The statistical robustness and predictive ability of the developed models were verified by the simulated external validation and leave-one-out cross validation46. The data set was randomly divided into a 70% training set and a 30% test subset25,29 (shown in Table 2). Based on the training set, a new model was rebuilt with the same descriptors selected by the whole dataset. Subsequently, log Kd values in the test subset were predicted and evaluated by the new models. The values of R2, Q2 and RMSE of the simulated external validation were calculated to estimate the predictive performance47. To assess the model robustness, cross-validated correlation coefficients (Q2CV) were calculated with Weka 3.8.048.

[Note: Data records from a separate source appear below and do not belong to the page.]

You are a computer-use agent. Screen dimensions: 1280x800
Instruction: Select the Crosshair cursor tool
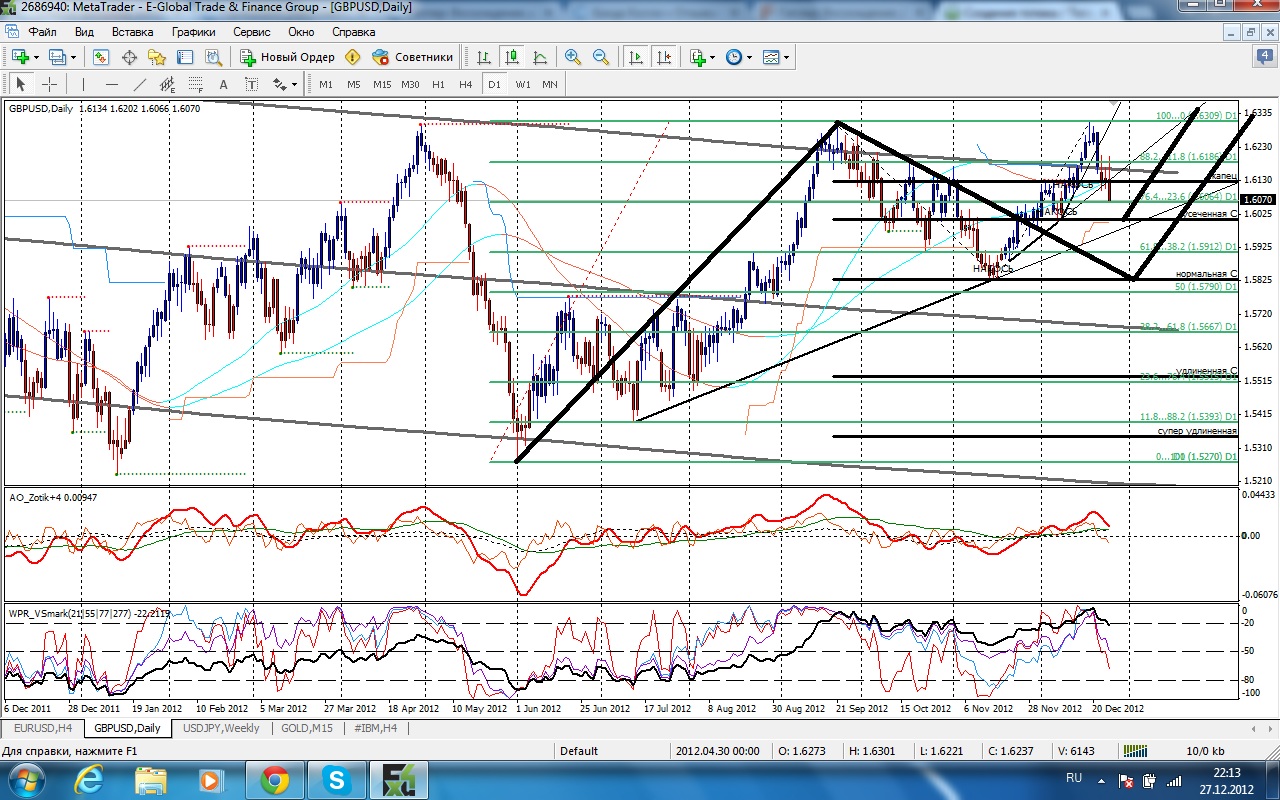[x=48, y=84]
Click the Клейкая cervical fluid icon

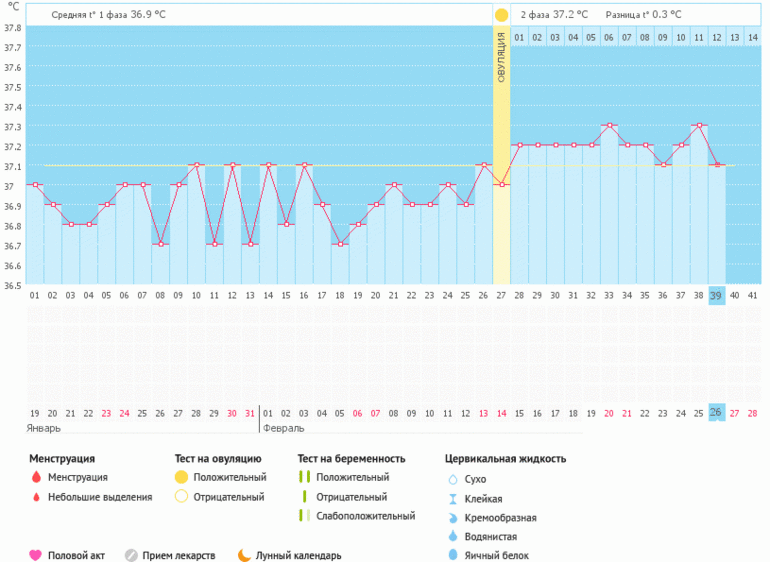coord(453,499)

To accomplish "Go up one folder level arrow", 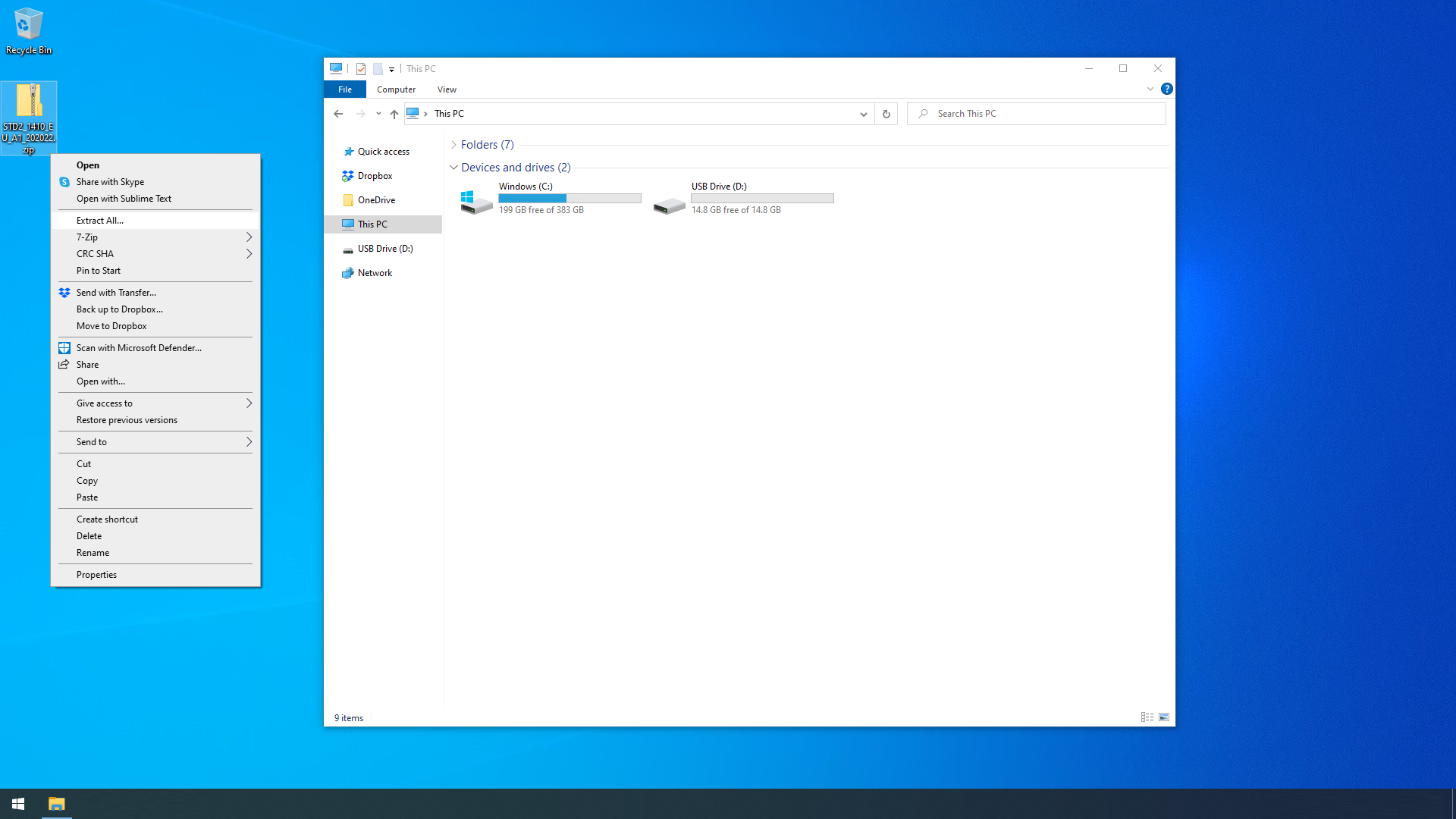I will [394, 114].
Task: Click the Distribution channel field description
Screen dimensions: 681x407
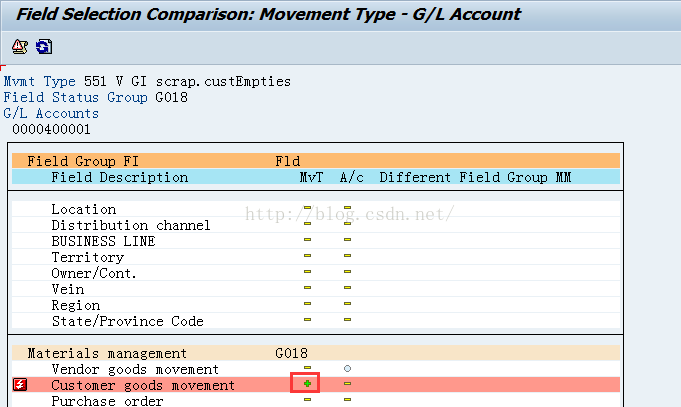Action: tap(131, 225)
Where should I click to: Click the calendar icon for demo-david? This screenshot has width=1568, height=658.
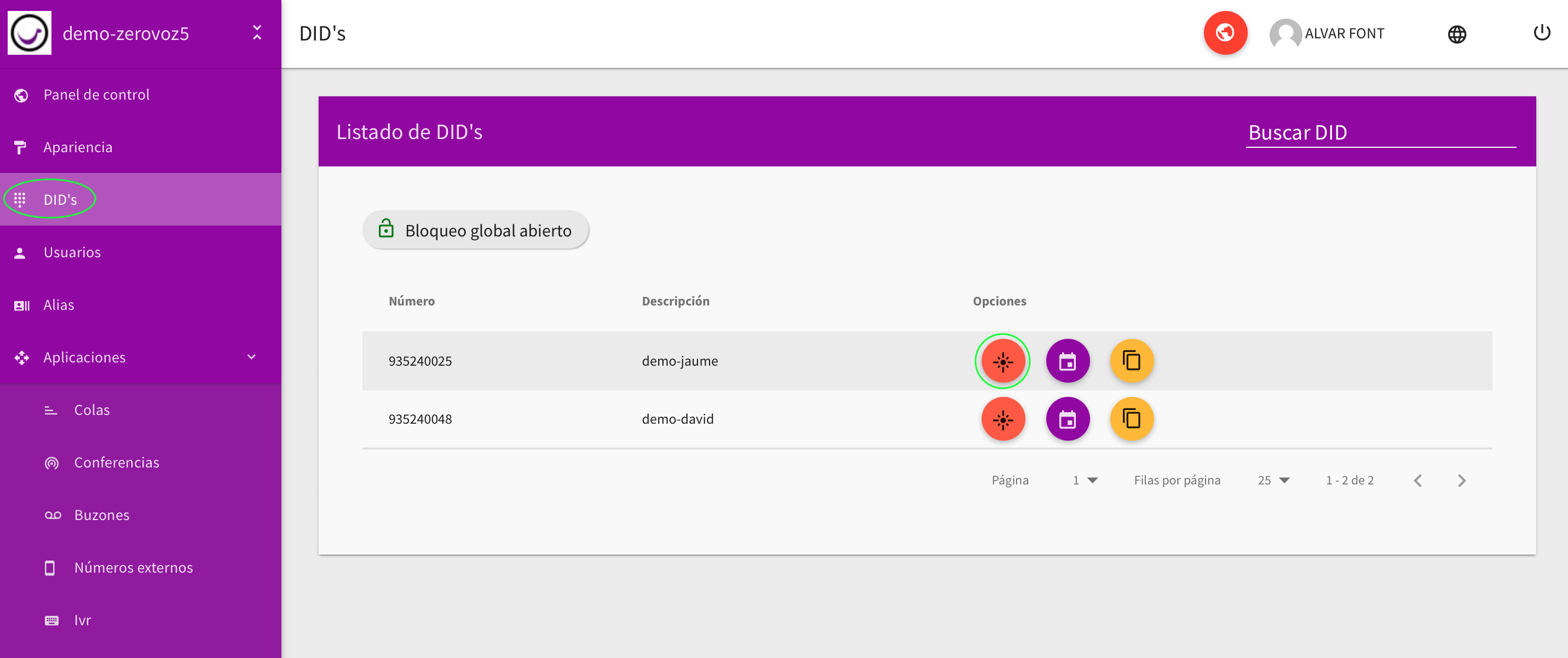pyautogui.click(x=1066, y=419)
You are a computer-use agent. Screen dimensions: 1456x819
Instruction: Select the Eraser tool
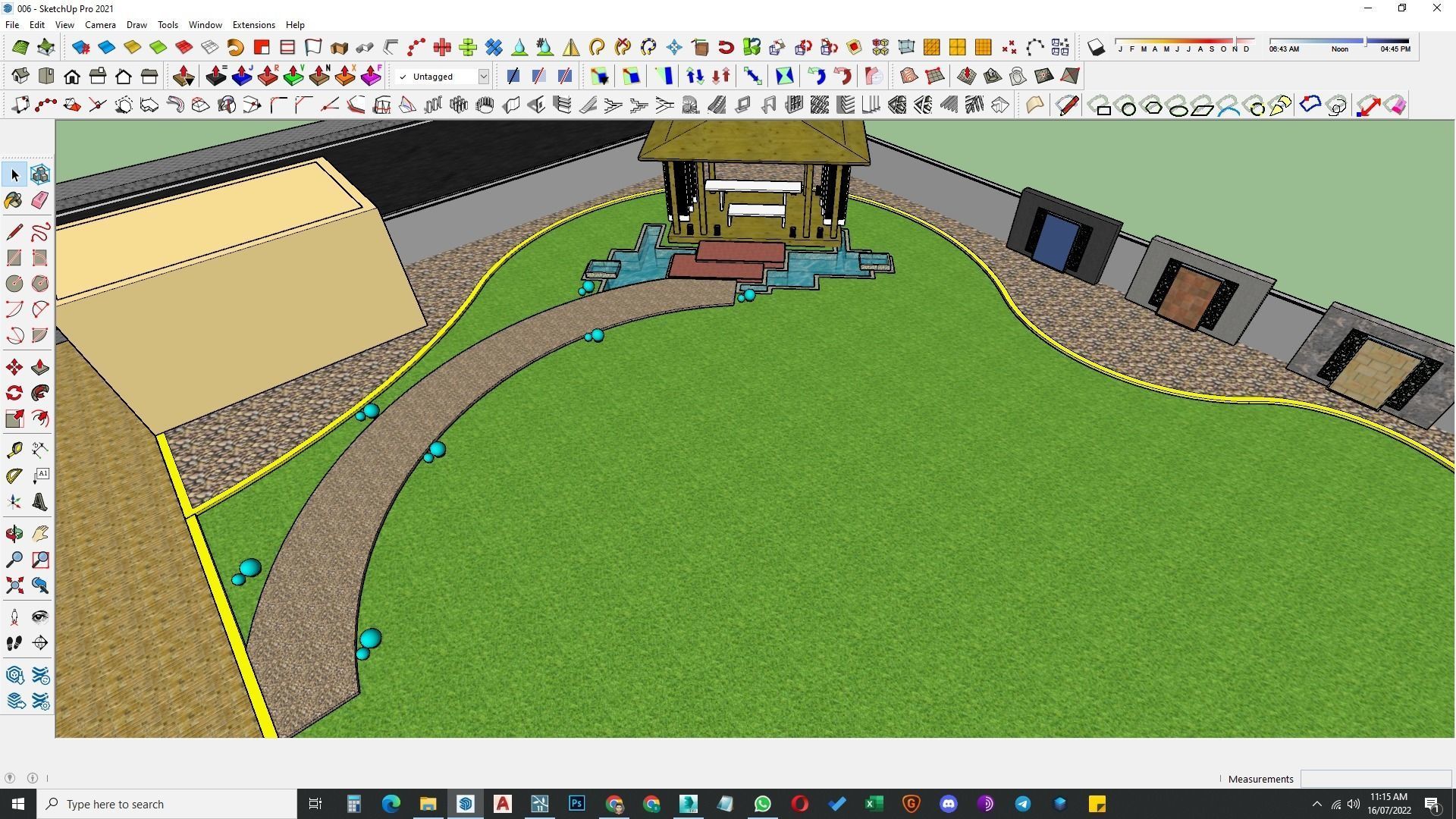pyautogui.click(x=40, y=200)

Outliers and application domain

The Williams plot was performed to visualize the application domain and determine the outliers49,50, where the leverage value (hi) was set as horizontal coordinate and standardized predictive residuals (SR) was set as vertical coordinate. Hat-matrix was used to calculate the hi values51. When the absolute value of SR is larger than 3, the relevant compound was designated as outlier and should be removed. Warning value (h*) is defined as h* = 3p/n51, where p and n are the number of descriptors and compounds in the developed model, respectively. If hi > h*, the compound is far away from the descriptor-matrix center. Thus, the Williams plot also can be used to describe the distribution of chemicals in the whole descriptor matrix.

Conclusions

QSPR models were established for predicting the adsorption capacity of organic pollutants on PE in seawater, freshwater and pure water, on PP in seawater and on PS in seawater. The statistical results and application domain validations indicate the satisfactory goodness-of-fit, robustness and predictive ability of the predictive models. The constructed models have two significant advantages: (1) the descriptors used in the models are not dependent on experimental values and can be simply obtained based on the structure of organic pollutants; (2) the models can be used to predict the log Kd values of ionizable compounds at various pH values.

Based on the descriptors selected in the predictive models, main adsorption mechanisms between microplastics and organic pollutants were explored. For all the systems studied here, hydrophobic interaction has been proved to be an indispensable factor for the adsorption. Hydrogen bond interaction and π–π interaction are also considerable mechanisms for the adsorption onto PE and PP in sea water and the adsorption onto PS in sea water, respectively. Thus, this study provides us feasible tools to rapidly and easily predict the adsorption capacity of organic pollutants onto different microplastics in various waters, and also reveals the possible adsorption mechanisms. It will be helpful for further investigation of the environmental risks of both microplastics and their coexisting organic pollutants. Of course, the application scope of the predictive models constructed in this study is still limited as the limitation of experimental data. Therefore, it is still necessary to develop QSPR models for other types of microplastics in the further, or develop predictive method that does not depend on experimental data.